3.5 Example: The Three Door Problem

There is a famous probability problem, called The Three Door Problem or The Car and the Goats that can be addressed by Bayes’ rule. There is a TV show where a contestant is showed three numbered doors, Door 1, Door 2, and Door 3, where one door is hiding a car and the other two doors hiding goats. The contestant is allowed to choose a door and win the corresponding prize. The contestant chooses Door 1. The host, who knows which door hides the car, then opens Door 2 to reveal a goat. The contestant is given the opportunity to change her selection. Should she switch her choice to Door 3?

In this example the unknown model is the location of the car. We will let $C_{i}$ denote the event that the car is behind Door $i, i = 1, 2, 3.$ Initially, the constestant believes the car is equally likely to be behind each of the three doors, so

$P (C_{1}) = P (C_{2}) = P (C_{3}) = \frac{1}{3} .$

Here the data is the event that the host showed Door 2 – we’ll call this event $H$ . We wish to find the new probabilities of $C_{1}, C_{2}$ and $C_{3}$ conditional on the new information $H$ . We put the given information in the “Bayes’ table”:

Model	Prior	$P (H \| M o d e l)$
$C_{1}$	1/3	$P (H \| C_{1})$
$C_{2}$	1/3	$P (H \| C_{2})$
$C_{3}$	1/3	$P (H \| C_{3})$

Let’s consider the likelihood $P (H | C_{i})$ that represents the probability the host shows Door 2 if the car is behind Door $i$ . Remember that the contestant chose Door 1, so the host cannot choose this door.

If the car is really behind door 1, the host can either show Door 2 or Door 3. We will assume that the probability he shows Door 2 is a number $q$ between 0 and 1, so $P (H | C_{1}) = q$ .
If the car is behind door 2, the host cannot show this door. So $P (H | C_{2}) = 0$ .
If the car is behind door 3, the host cannot show this door -- he has to show Door 2. So $P (H | C_{3}) = 1$ .

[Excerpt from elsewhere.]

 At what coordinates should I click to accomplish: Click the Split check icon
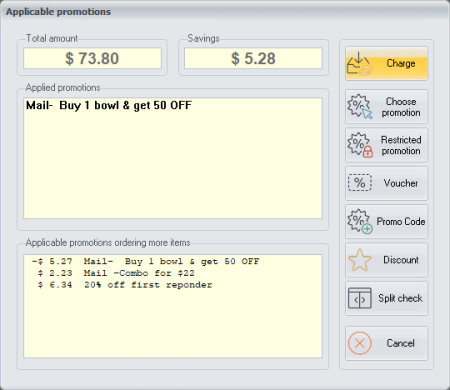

We complete the table in Table 2.5 by filling in the likelihoods and computing the posterior probabilities.

Model	Prior	$P (H \| M o d e l)$	Product	Posterior
$C_{1}$	1/3	$q$	$q / 3$	$q / (q + 1)$
$C_{2}$	1/3	0	0	0
$C_{3}$	1/3	1	1/3	$1 / (q + 1)$

Let’s return to our question. Remember the contestant chose Door 1 and has the opportunity to switch to Door 3. Given the data “host shows Door 2”, we have found that the probability the car is behind Door 1 is $q / (q + 1)$ and the probability the car is behind Door 3 is $1 / (q + 1)$ . The contestant should switch if the probability of $C_{3}$ is greater than the probability of $C_{1}$ , that is,

$P (C_{3} | H) > P (C_{1} | H)$

$\frac{1}{q + 1} > \frac{q}{q + 1}$

which is true if $q > 0$ . So the contestant will increase her probability of winning by switching. Remember $q$ is the probability the host will show Door 2 instead of Door 3 if he has a choice. If we assume $q = 1 / 2$ , that is, the host chooses a door at random, then the probability the car is behind Door 3 is $1 / (1 / 2 + 1) = 2 / 3$ .

3.6 Sequential Learning

A machine in a small factory is producing a particular automotive component. Most of the time (specifically, 90% from historical records), the machine is working well and produces 95% good parts. Some days, the machine doesn’t work as well (it’s broken) and produces only 70% good parts. A worker inspects the first dozen parts produced by this machine on a particular morning and obtains the following results ( $g$ represents a good component and $b$ a bad component):

$g, b, g, g, g, g, g, g, g, b, g, b .$

The worker is interested in assessing the probability the machine is working well.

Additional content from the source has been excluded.